Эрзац-продукт в блестящей обёртке

Премьера «Богемы» в Новой опере

Евгений Цодоков
Главный редактор
В самом деле, если опустить все сохраненные традиционные детали этой «Богемы» (как говорится, от «печки» до старого плаща), то разве не пустым оригинальничанием объясняется граничащая с «безумством храбрых» идея «эпического» переноса времени действия в финальном акте, обозначенная вполне в духе Александра Дюма – «Тридцать лет спустя»? Но захочется ли петь песню этому безумству? Ибо, как это прикажете понимать? Какова судьба наших четырех героев-«мушкетеров»? Ах, оказывается, они разбогатели и стали зажиточными буржуа от культуры, представителями художественной элиты! И все действие происходит уже не в той же бедной мансарде, как в исходном сюжете, а на респектабельном вернисаже у Марселя, которой превратился, судя по экспонатам выставки, в модного авангардиста.

В Новой опере состоялась премьера «Богемы» Пуччини. Этот опус прочно входит в тройку самых популярных опер мирового репертуара, находясь в достойном окружении «Травиаты» и «Кармен». Теперь в Москве аж три «Богемы», что, разумеется, не может не радовать, однако не избавляет от оценки достоинств новой премьеры. На одном из премьерных спектаклей Новой оперы 6 декабря побывал главный редактор нашего журнала Евгений Цодоков.

Сохранённые данные
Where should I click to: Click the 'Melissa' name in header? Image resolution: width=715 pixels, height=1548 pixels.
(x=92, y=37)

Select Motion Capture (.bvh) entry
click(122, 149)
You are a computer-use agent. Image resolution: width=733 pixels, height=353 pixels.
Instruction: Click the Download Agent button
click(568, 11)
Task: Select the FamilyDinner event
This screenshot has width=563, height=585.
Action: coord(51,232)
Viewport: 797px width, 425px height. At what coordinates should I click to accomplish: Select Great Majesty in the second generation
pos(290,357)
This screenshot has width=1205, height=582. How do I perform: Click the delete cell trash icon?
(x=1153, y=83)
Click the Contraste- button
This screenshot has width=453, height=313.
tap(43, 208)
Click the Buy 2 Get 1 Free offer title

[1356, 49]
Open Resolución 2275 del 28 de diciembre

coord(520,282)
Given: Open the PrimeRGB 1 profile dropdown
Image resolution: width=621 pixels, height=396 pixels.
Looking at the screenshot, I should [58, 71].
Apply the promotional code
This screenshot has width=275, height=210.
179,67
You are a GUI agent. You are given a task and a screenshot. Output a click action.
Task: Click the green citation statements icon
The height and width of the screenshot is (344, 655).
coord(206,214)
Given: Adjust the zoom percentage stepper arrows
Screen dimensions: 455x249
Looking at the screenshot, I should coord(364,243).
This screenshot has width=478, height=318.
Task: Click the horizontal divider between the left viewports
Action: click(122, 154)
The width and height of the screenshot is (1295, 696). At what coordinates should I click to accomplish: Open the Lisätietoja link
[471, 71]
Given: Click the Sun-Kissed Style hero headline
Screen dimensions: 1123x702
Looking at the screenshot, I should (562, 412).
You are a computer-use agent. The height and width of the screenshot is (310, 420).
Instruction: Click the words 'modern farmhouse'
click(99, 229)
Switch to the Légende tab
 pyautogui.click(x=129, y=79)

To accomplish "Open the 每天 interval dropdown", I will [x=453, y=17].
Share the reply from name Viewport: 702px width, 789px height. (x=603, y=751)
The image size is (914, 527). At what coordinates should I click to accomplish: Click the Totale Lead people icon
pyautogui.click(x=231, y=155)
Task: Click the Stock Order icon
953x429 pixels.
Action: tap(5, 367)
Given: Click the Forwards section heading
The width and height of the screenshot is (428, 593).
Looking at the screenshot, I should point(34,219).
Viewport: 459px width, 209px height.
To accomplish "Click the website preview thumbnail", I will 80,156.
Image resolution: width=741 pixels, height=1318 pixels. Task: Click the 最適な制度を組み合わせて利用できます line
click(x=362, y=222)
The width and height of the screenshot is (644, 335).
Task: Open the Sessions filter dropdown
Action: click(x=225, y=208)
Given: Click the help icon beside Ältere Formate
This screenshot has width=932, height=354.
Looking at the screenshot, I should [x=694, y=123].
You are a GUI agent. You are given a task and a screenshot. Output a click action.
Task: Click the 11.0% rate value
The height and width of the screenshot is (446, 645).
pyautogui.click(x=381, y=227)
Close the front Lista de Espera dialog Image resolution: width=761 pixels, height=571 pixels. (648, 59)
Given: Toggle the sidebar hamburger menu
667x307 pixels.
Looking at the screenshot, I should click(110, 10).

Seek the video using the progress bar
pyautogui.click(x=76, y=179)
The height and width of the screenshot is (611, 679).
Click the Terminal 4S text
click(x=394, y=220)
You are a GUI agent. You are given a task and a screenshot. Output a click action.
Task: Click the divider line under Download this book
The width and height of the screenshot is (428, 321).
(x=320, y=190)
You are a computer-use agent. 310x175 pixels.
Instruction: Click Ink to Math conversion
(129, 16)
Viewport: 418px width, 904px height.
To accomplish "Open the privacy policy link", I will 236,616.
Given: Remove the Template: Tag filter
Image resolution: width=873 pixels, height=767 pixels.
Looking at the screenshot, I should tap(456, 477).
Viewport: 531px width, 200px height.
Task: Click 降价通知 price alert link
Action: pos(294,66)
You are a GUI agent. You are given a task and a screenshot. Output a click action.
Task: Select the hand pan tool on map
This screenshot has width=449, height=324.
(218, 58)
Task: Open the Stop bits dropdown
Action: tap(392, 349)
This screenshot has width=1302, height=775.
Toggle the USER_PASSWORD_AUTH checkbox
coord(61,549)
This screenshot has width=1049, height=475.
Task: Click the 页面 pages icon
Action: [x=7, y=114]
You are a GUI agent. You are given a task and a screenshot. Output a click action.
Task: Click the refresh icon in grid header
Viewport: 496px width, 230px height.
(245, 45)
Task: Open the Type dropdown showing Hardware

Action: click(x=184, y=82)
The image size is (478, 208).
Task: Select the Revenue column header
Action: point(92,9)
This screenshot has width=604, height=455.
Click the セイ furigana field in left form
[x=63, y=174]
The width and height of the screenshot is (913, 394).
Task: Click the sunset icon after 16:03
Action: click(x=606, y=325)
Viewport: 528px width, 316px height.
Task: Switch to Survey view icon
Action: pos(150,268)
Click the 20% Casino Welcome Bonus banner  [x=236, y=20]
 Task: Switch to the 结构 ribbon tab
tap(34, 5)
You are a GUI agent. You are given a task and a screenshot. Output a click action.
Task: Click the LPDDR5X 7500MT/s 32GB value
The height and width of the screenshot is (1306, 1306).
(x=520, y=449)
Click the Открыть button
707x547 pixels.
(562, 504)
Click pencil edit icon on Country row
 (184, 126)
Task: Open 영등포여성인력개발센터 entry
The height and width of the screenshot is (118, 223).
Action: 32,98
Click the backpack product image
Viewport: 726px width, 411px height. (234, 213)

Задание A
Выведите без изменений отрывок из рецензии на «Богему», начиная с «В Новой опере состоялась» и заканчивая «журнала Евгений Цодоков.».
Задание B
С какими операми «Богема» соседствует в тройке самых популярных, согласно рецензии на «Богему»?
Задание C
Продолжите рецензию на «Богему» и напишите текст, который идёт после её последнего предложения.
Этот список никак не связан с рецензией на «Богему».

Ответ A
В Новой опере состоялась премьера «Богемы» Пуччини. Этот опус прочно входит в тройку самых популярных опер мирового репертуара, находясь в достойном окружении «Травиаты» и «Кармен». Теперь в Москве аж три «Богемы», что, разумеется, не может не радовать, однако не избавляет от оценки достоинств новой премьеры. На одном из премьерных спектаклей Новой оперы 6 декабря побывал главный редактор нашего журнала Евгений Цодоков.

Ответ B
С «Травиатой» и «Кармен».

Ответ C
1/5

«Что это было?»

В последние годы при посещении оперных спектаклей мне довольно часто вспоминается незабвенный Даниил Хармс – тенденция, однако!

Вот и нынче, лишь поднялся занавес, в правом углу богемной обители обнаружилось странное существо – человек с одетым на голову бумажным пакетом. Посидев молча пару минут, неучтенный у Пуччини персонаж также молча покинул сцену, спровоцировав знаменитый хармсовский вопрос – «Что это было?» Постановщик фантазирует как хочет, и у зрителя, которому, собственно, и адресованы его фантазии, этого права никто отнять не может.

Мои фантазии довели меня до следующего умозаключения – возможно, это образ самого режиссера, который таким вот своеобразным способом оставляет в спектакле свой «живой» автограф – ход в искусстве довольно известный, достаточно вспомнить крошечный автопортрет Брюллова среди персонажей «Гибели Помпеи» или излюбленный киноприем Эльдара Рязанова. Остаток вопроса – почему на голове пакет? – разрешается в ходе просмотра спектакля вполне очевидным образом: автор постановки Георгий Исаакян решил отгородиться от опуса Пуччини всеми органами чувств. Он не хочет видеть пуччиниевского настроения в этой истории и, что еще знаменательнее, ничего не желает слышать в партитуре, которая, как всегда у великого итальянца, выверенным тематизмом, интонациями, да и всей музыкальной тканью диктует совершенно иное, нежели то, что предлагает нам постановщик.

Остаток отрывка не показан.